DIPLOMATIC EUPHEMISMS notwithstanding, the démarcheof the polite "invitation" to Israel's ambassador Zion Evrony on Thursday to visit Iveagh House marked a serious chilling in Ireland's already tetchy relations with Israel.
Dr Evrony will have heard expressions of serious Irish concern, “anger”, in Minister Micheál Martin’s words, over the use of five forged Irish passports by suspects in the Dubai murder of senior Hamas figure Mahmoud al-Mahbouh.
Forged passports from Britain, Germany and France were also used, and although the Government, like the British, has not expressly accused Israel, the invitation suggested Dublin saw the hand of its secret service, Mossad, in the killing. Dubai police chief Dahi Khalfan Tamim has said he is 99 per cent sure Israel was involved. And, within Israel, news coverage assumes “our boys” did it, although not perhaps as efficiently as they would have expected of Mossad.

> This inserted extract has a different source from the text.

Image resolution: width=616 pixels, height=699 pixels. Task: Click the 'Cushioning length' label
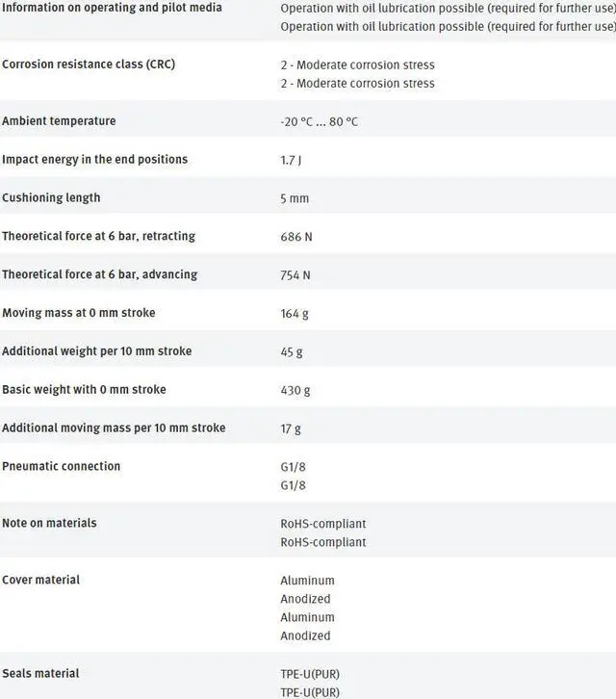(51, 198)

Both Paris and London have also asked for help and explanations from Israeli ambassadors. Like Dr Evrony, the latter were stressing they knew nothing and would convey concerns to Tel Aviv. “Outraged” British foreign secretary David Miliband has demanded Israels full co-operation in investigating the passports and will meet Israeli foreign minister Avigdor Lieberman at an EU foreign ministers’ meeting in Brussels on Monday. It is a discussion Mr Martin might want to be part of.
Mr Lieberman insists there is no proof Mossad was involved and adds that Israel has a “policy of ambiguity” on intelligence matters. That is simply not good enough. Israel is ever ready to denounce acts of terrorism when it is a target so its silence on this act of international terrorism is deafening. At the very least it must be asked to demonstrate good faith by genuinely assisting international inquiries, and committing itself both to ruling out agents using Irish passports in future and to extraditing suspects if they are identified in Israel.
In truth, assassinations have been a part of the Israeli-Arab conflict since before the State was founded and Israel’s security doctrine views targeting enemy operatives as an effective tactic. Recently, it has been credited with the killings abroad of Hizbullah’s military chief, a key security adviser of Syria’s president, and an Iranian nuclear scientist. Each has resulted in retaliation threats but little international fallout. Dubai, Israel may come to regret because this time it has been caught using foreign passports and embroiling European states.
For nation states the inviolability of passports is an important ingredient of the assertion of sovereignty, a reflection of their ability to honour their fundamental duty to protect citizens. Like a currency, the debasing of the authority of a passport through the circulation of false documents inevitably puts all holders in increased jeopardy crossing borders. That the forgers should use real passport numbers, and in the case of some of the British passports, stolen identities, is particularly serious, opening up perfectly innocent citizens to the possibility of arrest and detention. Mr Martin is right to make an issue of it.